The Mystery of Giving and Receiving Spirit

Ronald Rolheiser
Reproduced with Permission
www.ronrolheiser.com

There are different ways to be present or absent to each other.

For example, when Jesus is saying farewell to his disciples he tries to explain to them some of the deep paradoxes inside the mystery of presence and absence.

He tells them that it is better for them that he goes away because, unless he does, he will be unable to send them his spirit. He assures them too that the heaviness and grief they will feel at his leaving is really the pain of giving birth and that this heartache will eventually turn warm and nurturing and bring them a joy that no one can ever take from them.

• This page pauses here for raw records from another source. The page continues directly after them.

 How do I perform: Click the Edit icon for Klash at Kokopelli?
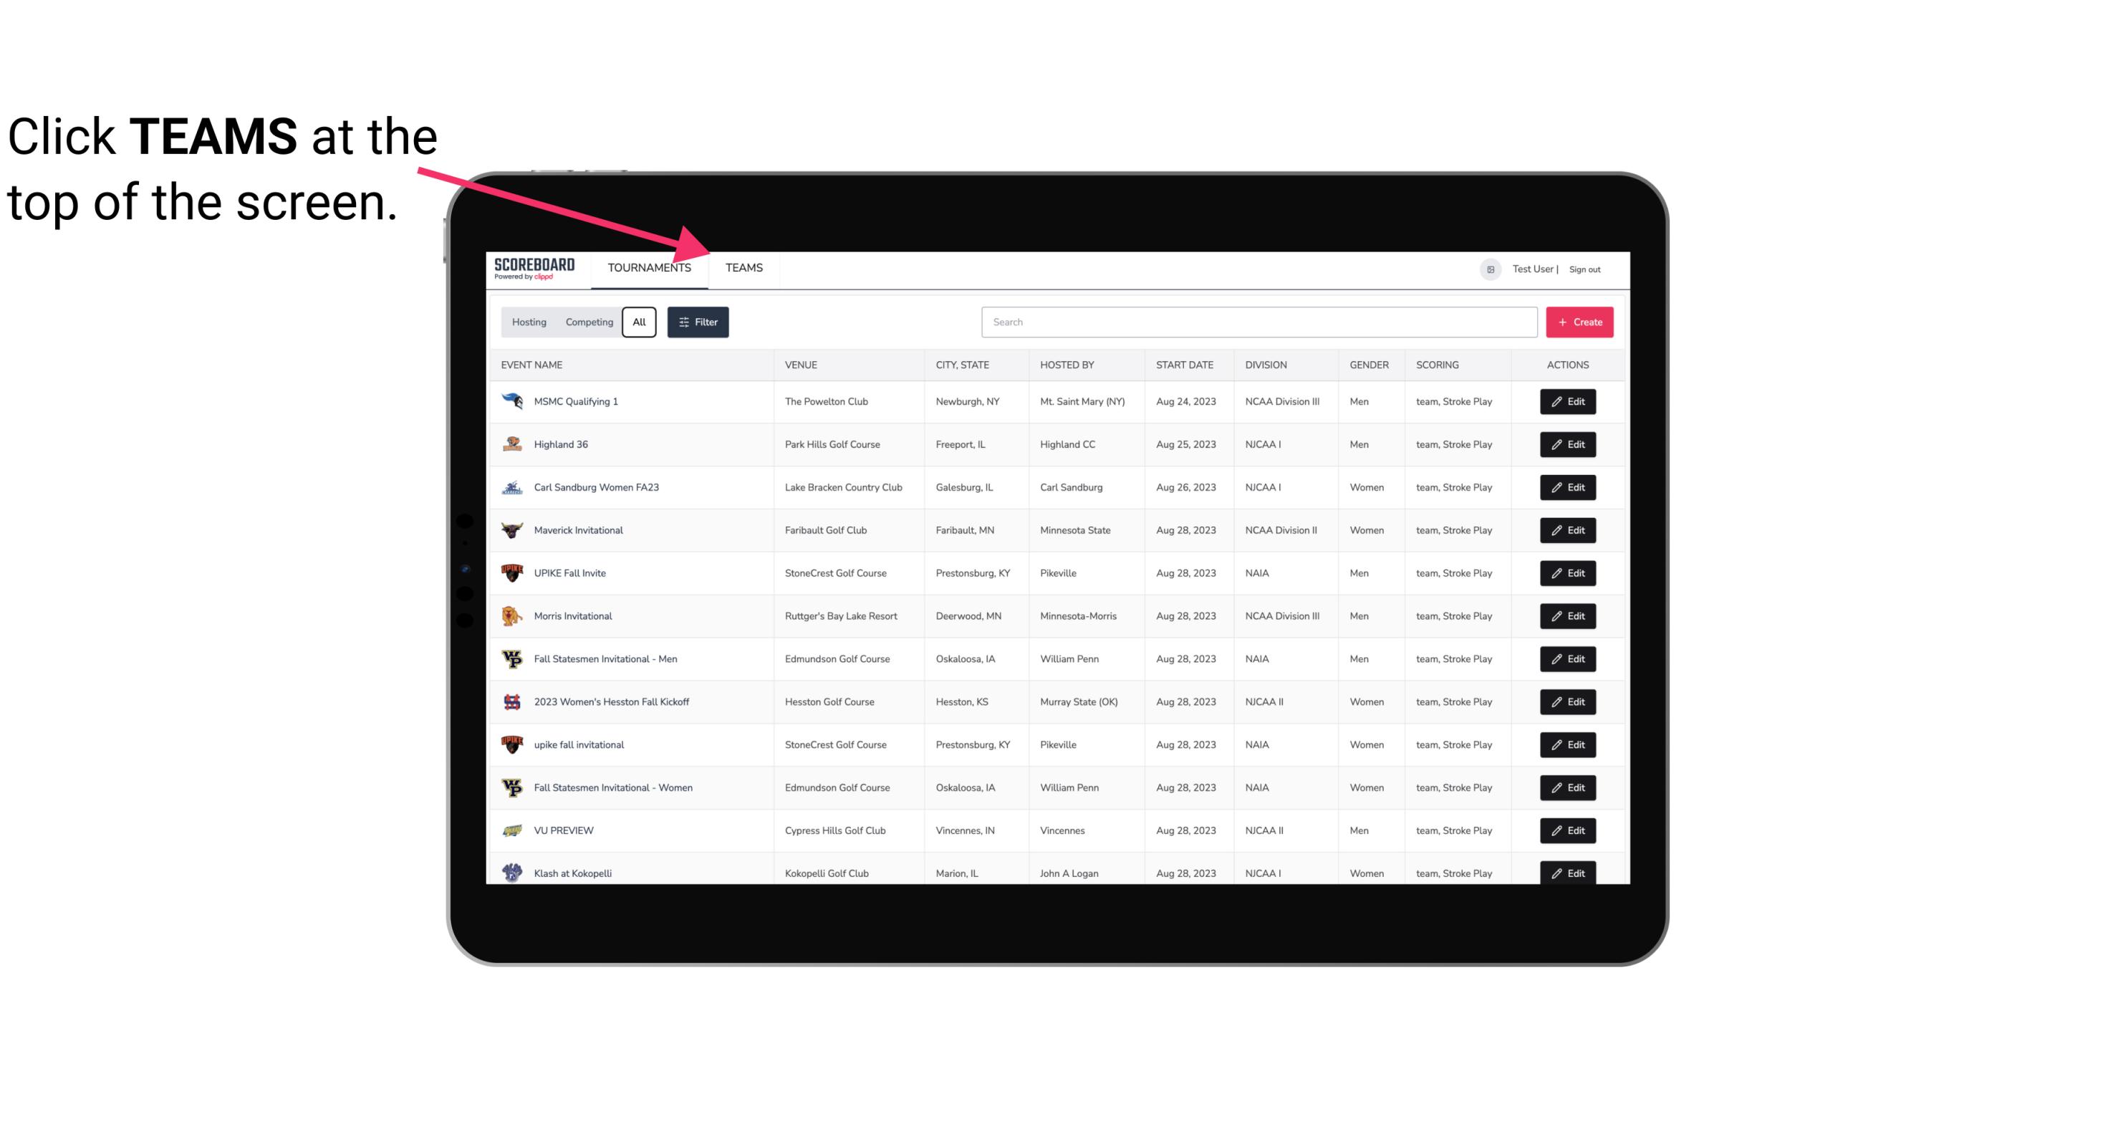point(1568,873)
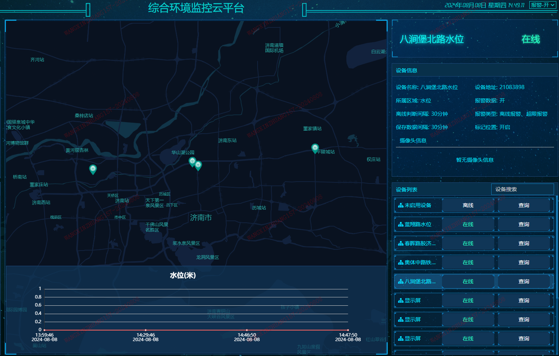The width and height of the screenshot is (559, 356).
Task: Select the westernmost map marker below 黄河银杏林
Action: coord(93,169)
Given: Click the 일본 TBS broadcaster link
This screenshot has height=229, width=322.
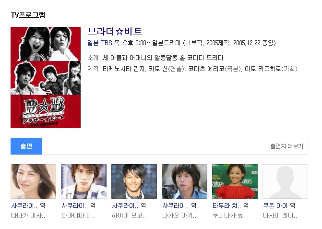Looking at the screenshot, I should 100,43.
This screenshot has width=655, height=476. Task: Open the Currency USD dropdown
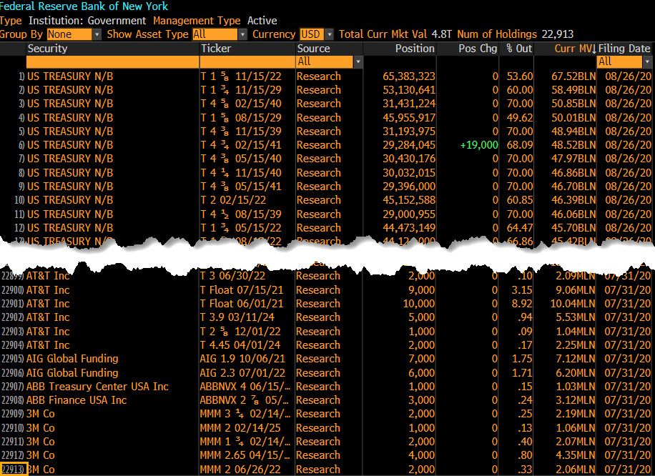[317, 34]
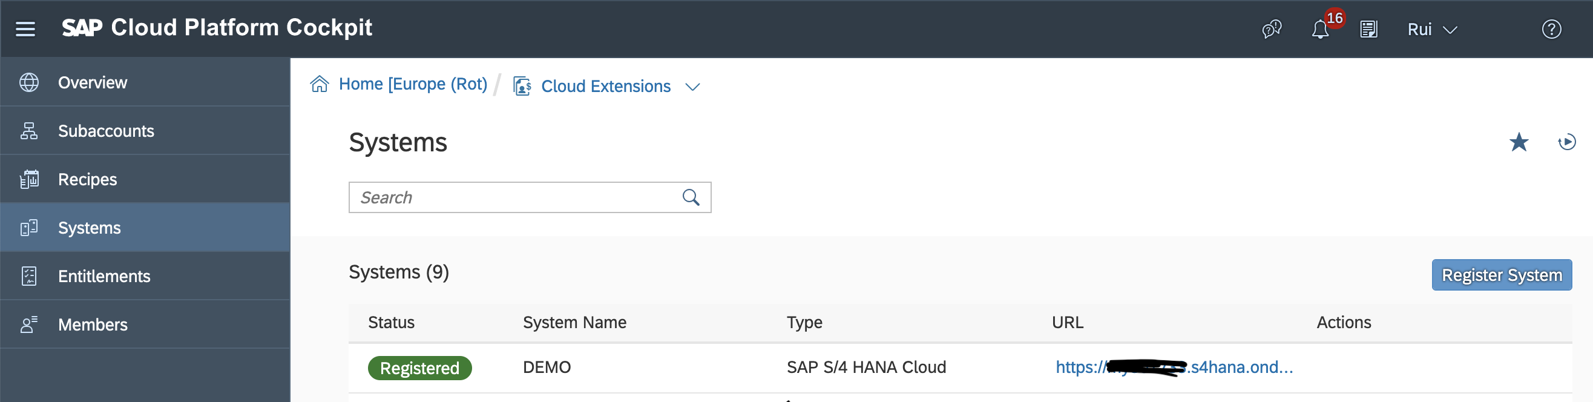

That is the language of Ascension and Pentecost, not just as it pertains to Jesus leaving this earth and sending his spirit, but it is also as it pertains to the mystery of giving and receiving spirit in all our goodbyes.

Among other things, it points to that perplexing experience we have where we can only fully understand and appreciate others after they go away, just as others can only fully understand us and let themselves be fully blessed by us after we go away. Like Jesus, we can only really send our spirits after we go away.

We experience this everywhere in life: A grown child has to leave home before her parents can fully understand and appreciate her for who she really is. There comes a day in a young person’s life when she stands before her parents and, in whatever way, says the words: "It is better for you that I go away! Unless I go you will never really know who I am. You will have some heartache now, but that pain will eventually become warm because I will come back to you in a deeper way." Parents say the same thing to their children when they are dying.

We only really grasp the essence of another after he or she has gone away. When someone leaves us physically, we are given the chance to receive his or her presence in a deeper way.

And the pain and heartache we feel in the farewell are birth-pangs, the stretching that comes with giving new birth. When someone we love has to leave us (to go on a trip, to begin a new life, or to depart from us through death) initially that will feel painful, sometimes excruciatingly so. But when that leaving is necessitated by duty or by life itself then, no matter how hard it is, even if it is death itself that takes away our loved one, eventually he or she will come back to us in a deeper way, in a presence that is warm, nurturing, and immune to the fragility of normal relationships.

Many of us, I suspect, have experienced this in the death of someone whom we loved deeply. For me, this happened at the death of my parents. My mother and father died three months apart, when I was twenty-three years old. They were young, too young to die in my view, but death took them anyway, against my will and against theirs. Initially, their death was experienced as very painful, as bitter. My siblings and I wanted their presence in the same way as we had always had it, physical, tangible, bodily, real.

Eventually the pain of their leaving left us and we sensed that our parents were still with us, with all that was best in them, our mum and dad still, except that now their presence was deeper and less fragile than it had been when they were physically with us. They were with us now, real and nurturing, in a way that nobody and nothing can ever take away.

Our presence to each other physically, in touch, sight, and speech is no doubt the deepest wonder of in all of life, sometimes the only thing we can appreciate as real. But wonderful as that is, it is always limited and fragile. It depends upon being physically connected in some way and it is fragile in that separation (physical or emotional) can easily take someone away from us. With everyone we love and who loves us (parents, spouse, children, friends, acquaintances, colleagues), we are always just one trip, misunderstanding, accident, or heart attack away from losing their physical presence.

This was the exact heartache and fear that the disciples felt as Jesus was saying goodbye to them and that is the heartache and fear we all feel in our relationships. We can easily lose each other.

But there is a presence that cannot be taken away, that does not suffer from this fragility, that is, the spirit that comes back to us whenever, because of the some inner dictates of love and life, our loved ones have to leave us or we have to leave our loved ones. A spirit returns and it is deep and permanent and leaves a warm, joyous, and real presence that nobody can ever take from us.